| Text |
┄┄┄┄┄┄┄┄┄┄

# Beginner Biab Setup



## datou (15/1/10)

Hello all,

I've been mucking about with a few basic BIABs in a 19L pot on the stovetop, and I'm ready to move on to a full size setup. I've managed to talk SWMBO into letting me spend a few hundred $ to setup (based on the agreement that I get out of the kitchen).

I've read around a bit, but still not sure on whether to go with a 40L urn or a gas burner/pot type setup. The thing that worries me about the pot setup is trying to syphon the wort into a fermentor. Is it easy to setup some kind of tap system in one of these pots?

Also, if any perth people can suggest suppliers (for urns or burners+pots) it would be muchly appreciated.


----------



## Thirsty Boy (15/1/10)

Its pretty easy to put a hole and a tap into the side of a pot. Especially if you go with an aluminium pot.

Urns are great for keeping it to a "1 bit of gear" solution. But are a little on the expensive and a little on the small side. The biggest urn is about the smallest practical BIAB pot for the "stock" BIAB method.

You could buy a 60 or 70L aluminium stock pot and a Three ring burner for less than or equal to an urn; and this would give you a nice big pot that would allow you to do "double" batches without any trouble, but wouldn't be too big to do a single batch in practically.

At the end of the day... I reckon you would be within $50 or so whichever option you take.. but you get a "bigger" and perhaps more flexible system by going the DIY pot and burner route.

Mind you, you need a gas bottle and regulator and to buy gas... so the money thing evens out after a while just on the basis of purchasing gas.



You want a pot (with tap) and burner - or an urn
A bag
A stable way to have the whole kit about 2 feet off the ground. If using a burner the solution needs to be fireproof, if using an urn two milk crates does the job nicely.
A way to cool the wort, either a chiller or a no-chill cube.

and optionally, but very usefully, some sort of a way to hang the bag over the pot. Rope, pulley, hook, winch, garage door... use your imagination.

Seeing as you have been doing stovetop brews, I assume you have all the required themometers, hydrometers etc etc.

┄┄┄┄┄┄┄┄┄┄

| Dataset content |

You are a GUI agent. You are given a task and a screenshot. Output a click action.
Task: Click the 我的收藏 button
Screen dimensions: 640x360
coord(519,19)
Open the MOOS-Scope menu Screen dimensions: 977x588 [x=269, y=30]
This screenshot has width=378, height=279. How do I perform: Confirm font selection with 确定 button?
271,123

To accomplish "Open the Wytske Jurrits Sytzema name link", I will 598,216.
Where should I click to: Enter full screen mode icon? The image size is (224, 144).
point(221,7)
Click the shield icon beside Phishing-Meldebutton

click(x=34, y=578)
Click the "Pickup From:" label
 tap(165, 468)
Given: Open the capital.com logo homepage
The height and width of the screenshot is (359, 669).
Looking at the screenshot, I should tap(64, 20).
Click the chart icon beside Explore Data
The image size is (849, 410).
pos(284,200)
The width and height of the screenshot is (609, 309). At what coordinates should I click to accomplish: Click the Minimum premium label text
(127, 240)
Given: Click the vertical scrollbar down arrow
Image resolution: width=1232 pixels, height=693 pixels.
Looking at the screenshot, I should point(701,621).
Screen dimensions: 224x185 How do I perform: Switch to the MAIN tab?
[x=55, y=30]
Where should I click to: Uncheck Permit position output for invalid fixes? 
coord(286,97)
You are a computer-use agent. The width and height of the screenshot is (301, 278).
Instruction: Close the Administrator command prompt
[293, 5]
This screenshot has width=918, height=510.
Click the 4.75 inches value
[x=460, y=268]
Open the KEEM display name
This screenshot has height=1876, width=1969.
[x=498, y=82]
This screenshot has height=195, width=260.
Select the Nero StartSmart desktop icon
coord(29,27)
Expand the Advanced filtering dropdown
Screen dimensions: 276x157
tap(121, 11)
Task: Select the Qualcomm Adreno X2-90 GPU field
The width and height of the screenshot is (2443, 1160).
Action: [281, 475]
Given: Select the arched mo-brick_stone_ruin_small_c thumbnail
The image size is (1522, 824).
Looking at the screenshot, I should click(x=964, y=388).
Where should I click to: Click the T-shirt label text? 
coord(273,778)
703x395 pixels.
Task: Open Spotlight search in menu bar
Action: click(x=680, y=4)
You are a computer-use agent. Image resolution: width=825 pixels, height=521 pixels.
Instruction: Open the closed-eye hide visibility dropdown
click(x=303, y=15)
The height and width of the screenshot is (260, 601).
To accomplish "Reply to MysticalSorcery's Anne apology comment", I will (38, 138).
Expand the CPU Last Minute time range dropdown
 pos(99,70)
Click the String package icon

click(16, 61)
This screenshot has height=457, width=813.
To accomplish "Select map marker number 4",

┄┄┄┄┄┄┄┄┄┄

| Directive |
Please rewrite the paragraph in the BIAB setup thread that begins "You could buy a 60 or 70L" as a single shorter sentence, keeping its main facts. Work only from the BIAB setup thread.

| Expected answer |
A 60 or 70L aluminum stock pot with a three-ring burner costs no more than an urn and handles double batches easily while staying practical for single batches.